Spider Woman (na'acdjeii 'esdzaa)

Spider Woman is part of the conundrum of Holy People who can be productive as well as destructive. She has dual functions. Her identity is found in the First World within the story of the Navajo's emergence where Spider creates a web that serves as a life saving raft when the waters rise. It is she who steals the child from the Water Monster and angers the Water Monster into flooding the First World- a world of darkness thus necssitating an escape into the Second World. However it is Spider Woman who aids the Holy People in this escape/ascension by casting her web and allowing emergence the Holy People to climb into the next world.

According to the Shooting Chant Myth, Spider Woman gives The Twins a gift of protection as they travel to their father's (The Sun) house for the first time. The life feathers (feathers of an Eagle) are part of the bundle which she gives and it remains a part of the Shooting Chant's bundle today. These special gifts allowed The Twins to overcome their enemies.

Spider Woman is best known as the symbol of the textile arts according to Navajo legend. In a place in the underworld, where two rivers crossed, a fine cotton fiber plant called hemp was known to grow. The two Spider People brought the seeds of that plant to the Navajo. This plant was to be used for clothing rather than using the skins of animals. When the plant grew, the Navajo fashioned a spindle and spun the cotton. Under the eyes of Spider Man, a loom was fashioned and the Navajo were taught to weave by Spider Woman. "Spider Woman instructed the Navajo woman how to weave on a loom which Spider Man told them how to make. The cross poles were made of sky and earth cords, the warp sticks of sun rays, the healds of rock crystal and sheet lightning. The batten was a sun halo, white shell made the comb. There were four spindles; one a stack of zigzag lightning with a whorl of cannel coal; one a stick of flash lightning with a whorl of turquoise; a third with a stick of flash lightning with a whorl of white abalone and a rain streamer formed the stick of the fourth with its whorl of white shell (Reichard, 1972).

Through the skills taught by Spider Woman, the Navajo have always been able to provide for themselves, trade and prosper. The story of Spider Woman instructed that to insure that a female child would grow up to be a good weaver, that a spider web should be rubbed onto the child's arms and hands at birth.

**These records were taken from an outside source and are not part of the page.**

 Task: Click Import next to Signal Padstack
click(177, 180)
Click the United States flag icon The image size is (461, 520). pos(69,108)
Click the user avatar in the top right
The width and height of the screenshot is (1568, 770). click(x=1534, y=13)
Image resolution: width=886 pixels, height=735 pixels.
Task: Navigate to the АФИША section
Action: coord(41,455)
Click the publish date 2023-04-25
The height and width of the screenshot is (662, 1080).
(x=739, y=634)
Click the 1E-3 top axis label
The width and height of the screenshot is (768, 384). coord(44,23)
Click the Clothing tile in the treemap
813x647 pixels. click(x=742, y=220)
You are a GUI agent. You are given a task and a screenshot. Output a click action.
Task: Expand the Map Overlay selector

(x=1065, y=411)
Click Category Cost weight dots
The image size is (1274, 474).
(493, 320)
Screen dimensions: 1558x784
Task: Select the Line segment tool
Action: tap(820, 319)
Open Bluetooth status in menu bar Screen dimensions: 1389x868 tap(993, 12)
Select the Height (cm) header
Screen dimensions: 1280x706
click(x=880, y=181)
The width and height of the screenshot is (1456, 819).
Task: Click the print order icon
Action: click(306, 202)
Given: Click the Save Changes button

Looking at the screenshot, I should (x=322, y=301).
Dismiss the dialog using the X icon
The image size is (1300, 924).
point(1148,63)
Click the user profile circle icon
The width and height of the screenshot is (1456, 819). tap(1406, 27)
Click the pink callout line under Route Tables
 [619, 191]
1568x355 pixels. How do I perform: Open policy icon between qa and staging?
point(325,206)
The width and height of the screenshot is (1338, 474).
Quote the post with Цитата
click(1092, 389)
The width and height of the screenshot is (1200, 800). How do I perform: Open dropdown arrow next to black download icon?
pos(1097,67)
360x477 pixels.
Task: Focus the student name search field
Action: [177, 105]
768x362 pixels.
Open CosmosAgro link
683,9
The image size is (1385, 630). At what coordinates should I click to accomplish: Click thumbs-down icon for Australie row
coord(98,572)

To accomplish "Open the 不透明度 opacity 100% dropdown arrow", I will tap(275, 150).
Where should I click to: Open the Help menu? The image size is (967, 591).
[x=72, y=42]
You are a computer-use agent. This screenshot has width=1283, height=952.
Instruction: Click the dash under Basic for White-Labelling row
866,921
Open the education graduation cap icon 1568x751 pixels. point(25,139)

There are many practices related to weaving. The reasoning behind them is intricately involved with the Navajo concepts of maintaining order and natural harmony. Some are technically based or grounded in common weaving sense. To our Anglo ways, some may seem unnecessary. However, these small rules governing weaving actually reflect the Navajo experience and their quest to relate cause and effect in their lives. Weaving on the Navajo reservation has taught me many taboos. Some are listed below. For a broader understanding of the many facets of Navajo life, please refer to Ernie Bulow's Navajo Taboos.

Don't have a weaving comb with six points. Your baby will have six fingers.

Don't have the loom of the weaving stand too long. It will tire and hurt you.

Don't weave while it rains. It will attract lightning.

Don't leave your tools in the loom overnight. The spirit of Grandmother will come back and help you weave. Only she is weaving backwards since she is dead. So the weaving will have to be fixed when you return.

Don't leave a Yei figure in a blanket unfinished. The Yei will get angry and bring bad luck.

Don't let boys weave at all. It will affect the reproductive organs.

Don't weave if you don't know a weaving song. It won't be any good.

You must spin towards you. Or else all the beautiful goods will depart from you.

There is an actual location in the Navaho Reservation where Spider Man and Spider Woman reside called Spider Rock. It is located in the Canyon de Chelly, outside of Chinle, Arizona. This huge pinnacle rises above the canyon floor several hundred feet. It is indeed a moving place and is considered sacred grounds to the Navajo.